- Your goal: In the court opinion excerpt, why was the Board's action not a decision?
*** Quoted passage Section Begins ***
Reversed and remanded for proceedings consistent with this decision. 
      
       This opinion cites to the regulations that were effective at the time of petitioner’s application.
     
      
       We address only briefly petitioner’s claim that the Board’s action violated the federal fair hearing regulations applicable to Medicaid as a Social Security Act program. See 42 C.F.R. § 431.244. Petitioner argues that the action violates federal law because it contains no reasons. As we hold, infra, the Board action was not a decision because it failed to meet the majority vote requirements of 1 V.S.A. § 172. Thus, to the extent there may be a violation of the federal fair hearing requirement, it is in the failure to render a timely decision rather than in the required content of a decision. Courts have split on the nature of the timely decision requirement. Compare Dickinson v. Daines, 940 N.E.2d 905, 907 (N.Y. 2010), with Shakhnes ex rel. Shakhnes v. Eggleston, 740 P. Supp. 2d 602, 636 (S.D.N.Y. 2010), and Gomolisky v. Davis, 716 N.E.2d 970, 975 (Ind. Ct. App. 1999). We need not apply this requirement because we are reversing under Vermont law.
     
      
       As we point out in note 10, infra, this understanding is not entirely accurate, at least as to the operation of this Court.
*** Quoted passage Section Ends ***
*** Information provided Section Begins ***
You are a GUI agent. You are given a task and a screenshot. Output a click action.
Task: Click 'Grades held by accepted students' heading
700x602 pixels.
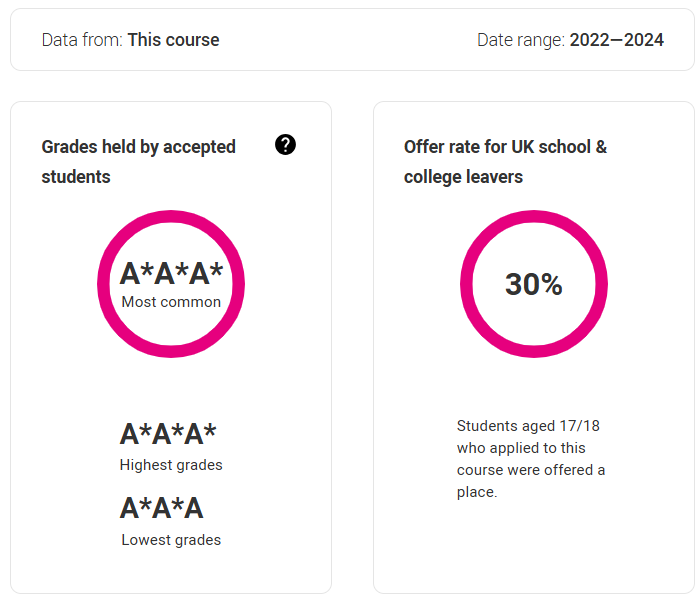pyautogui.click(x=138, y=162)
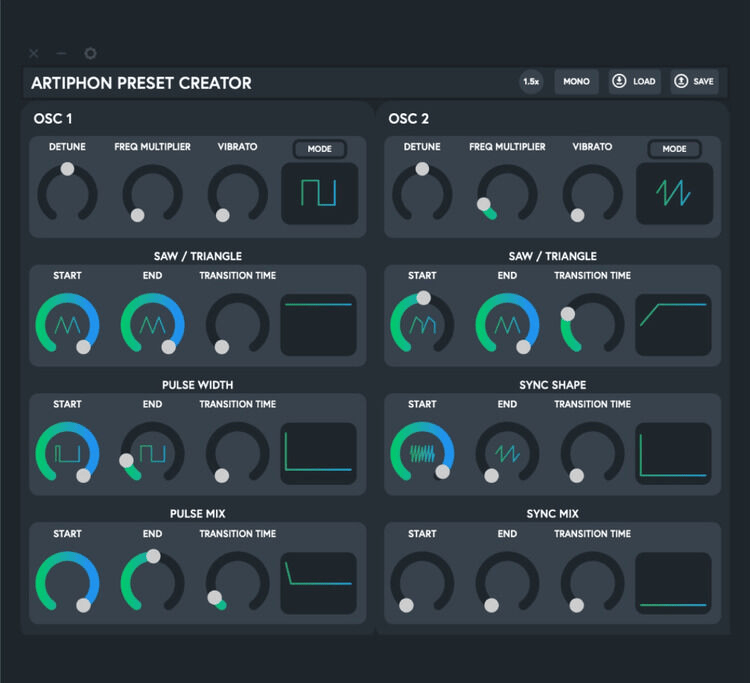
Task: Toggle the 1.5x zoom scale button
Action: click(x=531, y=81)
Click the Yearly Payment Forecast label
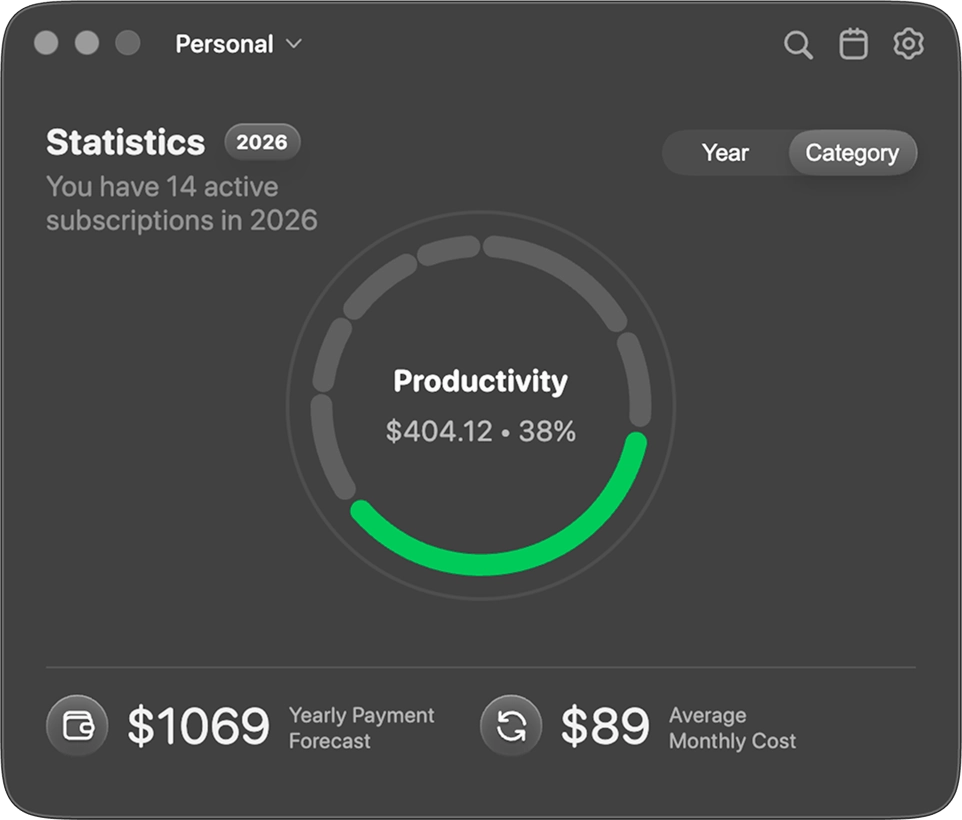Viewport: 962px width, 820px height. [361, 728]
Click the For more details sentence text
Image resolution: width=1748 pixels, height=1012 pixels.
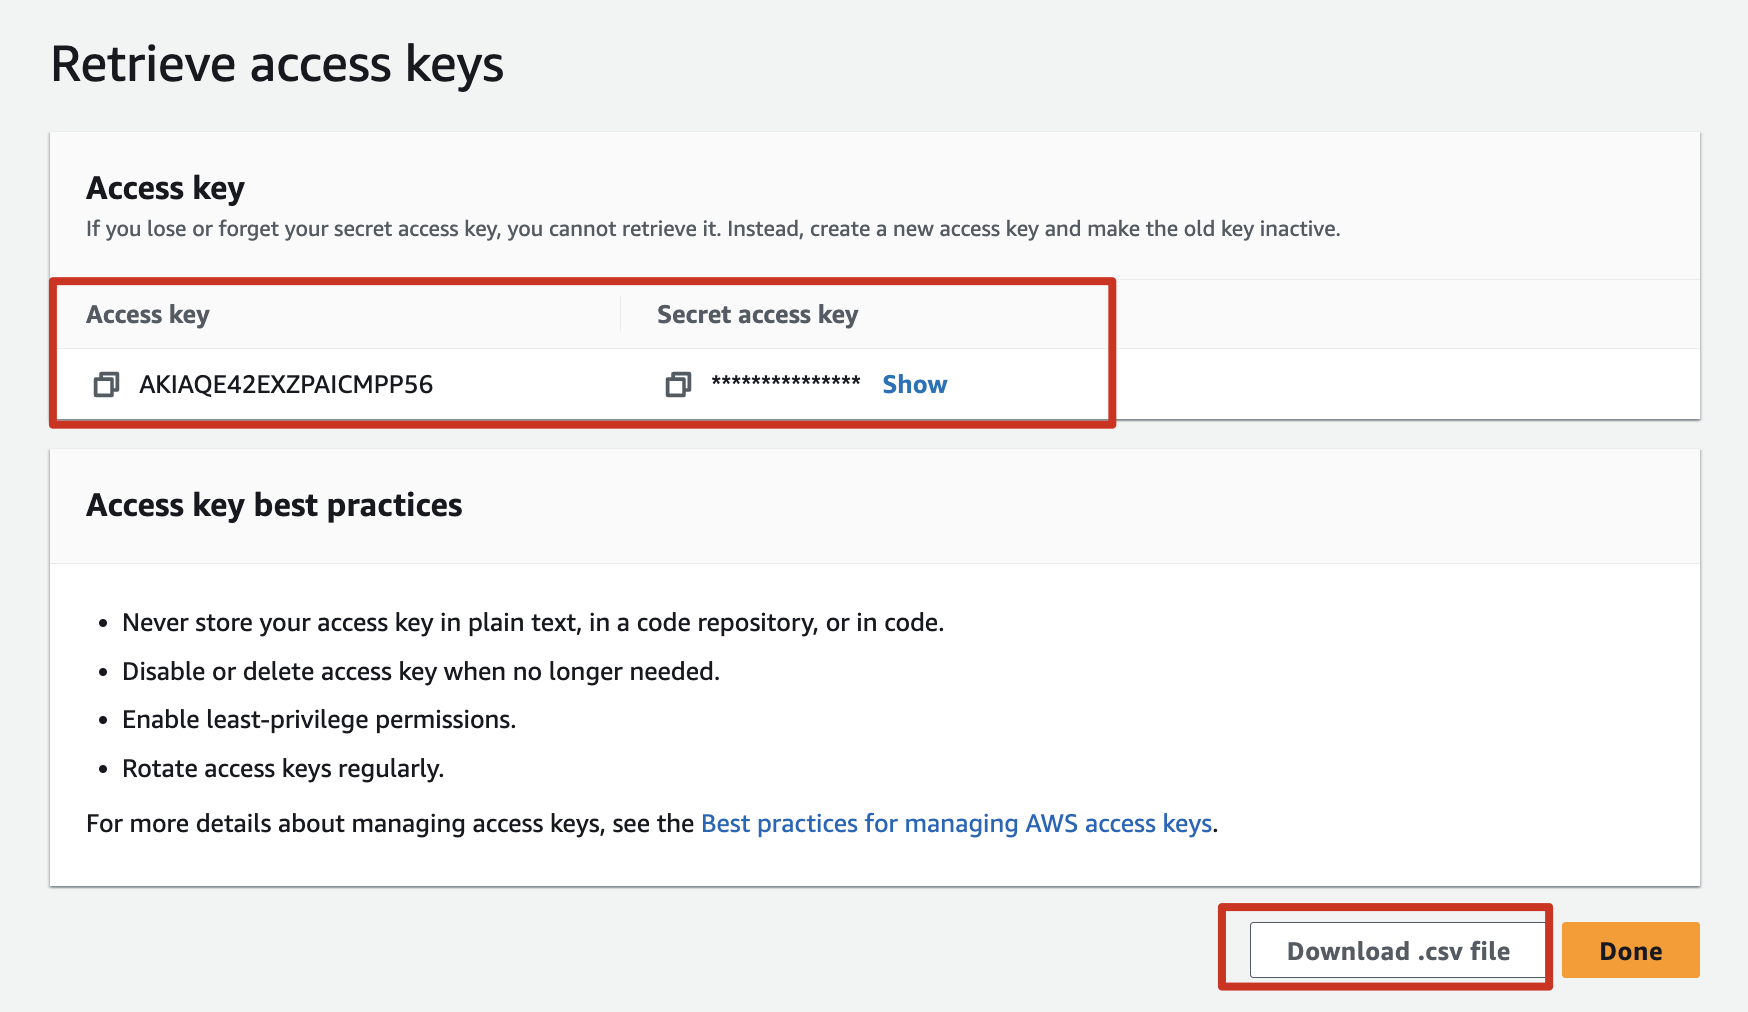[390, 823]
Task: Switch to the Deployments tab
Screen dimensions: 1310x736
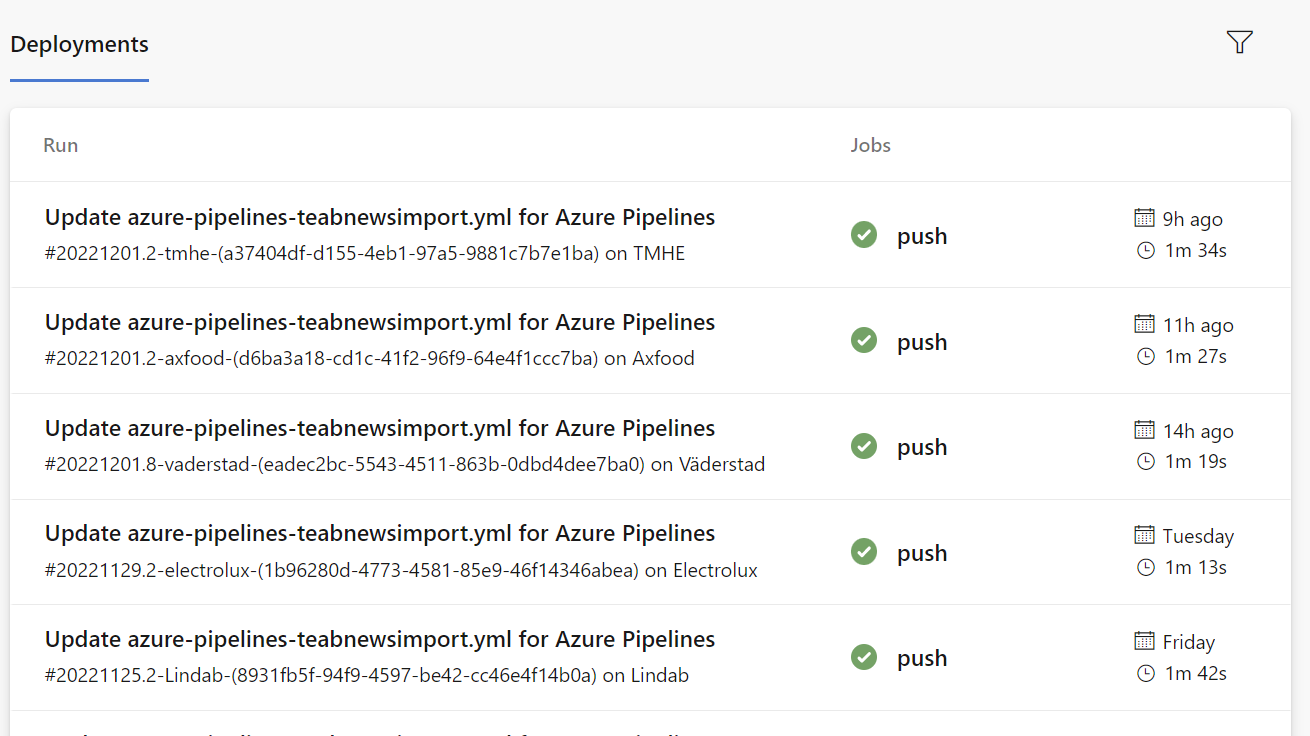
*** Information provided Section Ends ***
- Reply to the exercise: It failed to meet the majority vote requirements of 1 V.S.A. § 172.